▶ [WRITTEN PROBLEM] Rewrite the lines from the very first one through the line containing "(x=745, y=36)", replacing "Plugins" with "Extensions" and keeping everything else the same.

Pointing lines for text and elements
============

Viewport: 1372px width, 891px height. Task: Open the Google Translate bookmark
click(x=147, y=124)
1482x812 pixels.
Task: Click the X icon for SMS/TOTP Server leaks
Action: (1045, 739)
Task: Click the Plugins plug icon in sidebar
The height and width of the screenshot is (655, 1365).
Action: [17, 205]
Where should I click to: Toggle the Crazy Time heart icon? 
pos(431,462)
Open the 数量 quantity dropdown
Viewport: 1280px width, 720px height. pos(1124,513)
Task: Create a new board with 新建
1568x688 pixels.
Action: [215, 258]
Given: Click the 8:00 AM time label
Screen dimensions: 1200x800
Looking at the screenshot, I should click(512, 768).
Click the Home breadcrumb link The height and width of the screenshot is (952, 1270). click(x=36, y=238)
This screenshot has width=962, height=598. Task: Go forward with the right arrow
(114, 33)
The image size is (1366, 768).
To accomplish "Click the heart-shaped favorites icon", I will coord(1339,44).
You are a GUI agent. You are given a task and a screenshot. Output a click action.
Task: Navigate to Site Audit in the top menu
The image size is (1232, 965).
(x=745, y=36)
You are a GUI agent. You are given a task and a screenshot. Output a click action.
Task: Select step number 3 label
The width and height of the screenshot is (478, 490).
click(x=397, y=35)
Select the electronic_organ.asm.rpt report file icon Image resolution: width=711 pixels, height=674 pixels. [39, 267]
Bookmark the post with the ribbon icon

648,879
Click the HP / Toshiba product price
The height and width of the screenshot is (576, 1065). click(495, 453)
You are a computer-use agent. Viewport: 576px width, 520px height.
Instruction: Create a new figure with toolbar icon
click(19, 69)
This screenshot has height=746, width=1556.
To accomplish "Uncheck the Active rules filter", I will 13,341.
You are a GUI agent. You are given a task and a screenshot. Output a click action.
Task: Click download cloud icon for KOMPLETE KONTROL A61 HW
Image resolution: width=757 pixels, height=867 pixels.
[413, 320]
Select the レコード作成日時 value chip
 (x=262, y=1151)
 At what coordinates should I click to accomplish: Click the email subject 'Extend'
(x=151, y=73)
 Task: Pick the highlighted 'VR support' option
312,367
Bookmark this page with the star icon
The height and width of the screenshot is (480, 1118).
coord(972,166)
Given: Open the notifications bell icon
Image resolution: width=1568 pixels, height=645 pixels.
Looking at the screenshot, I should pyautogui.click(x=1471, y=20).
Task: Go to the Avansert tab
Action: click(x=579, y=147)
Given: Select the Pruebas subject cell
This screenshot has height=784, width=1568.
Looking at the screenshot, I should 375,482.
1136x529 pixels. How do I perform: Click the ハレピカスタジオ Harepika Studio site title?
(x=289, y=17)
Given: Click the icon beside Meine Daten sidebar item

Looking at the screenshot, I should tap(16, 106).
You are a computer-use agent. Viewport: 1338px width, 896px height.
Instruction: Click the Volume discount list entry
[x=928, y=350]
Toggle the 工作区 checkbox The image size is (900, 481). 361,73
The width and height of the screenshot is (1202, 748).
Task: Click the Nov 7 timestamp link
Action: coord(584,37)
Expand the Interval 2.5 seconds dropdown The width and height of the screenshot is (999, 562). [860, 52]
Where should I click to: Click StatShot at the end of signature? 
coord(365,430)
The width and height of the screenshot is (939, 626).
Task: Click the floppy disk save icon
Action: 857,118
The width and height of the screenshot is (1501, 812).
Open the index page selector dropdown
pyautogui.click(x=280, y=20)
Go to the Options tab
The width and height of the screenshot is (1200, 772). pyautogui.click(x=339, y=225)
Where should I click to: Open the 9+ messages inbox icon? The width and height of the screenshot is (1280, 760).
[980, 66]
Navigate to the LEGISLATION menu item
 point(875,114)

============

▶ [EXPECTED ANSWER]
Viewport: 1372px width, 891px height. Task: Open the Google Translate bookmark
click(x=147, y=124)
1482x812 pixels.
Task: Click the X icon for SMS/TOTP Server leaks
Action: (1045, 739)
Task: Click the Extensions plug icon in sidebar
The height and width of the screenshot is (655, 1365).
Action: [17, 205]
Where should I click to: Toggle the Crazy Time heart icon? 
pos(431,462)
Open the 数量 quantity dropdown
Viewport: 1280px width, 720px height. pos(1124,513)
Task: Create a new board with 新建
1568x688 pixels.
Action: [215, 258]
Given: Click the 8:00 AM time label
Screen dimensions: 1200x800
Looking at the screenshot, I should click(512, 768).
Click the Home breadcrumb link The height and width of the screenshot is (952, 1270). click(x=36, y=238)
This screenshot has width=962, height=598. Task: Go forward with the right arrow
(114, 33)
The image size is (1366, 768).
To accomplish "Click the heart-shaped favorites icon", I will coord(1339,44).
You are a GUI agent. You are given a task and a screenshot. Output a click action.
Task: Navigate to Site Audit in the top menu
The image size is (1232, 965).
(x=745, y=36)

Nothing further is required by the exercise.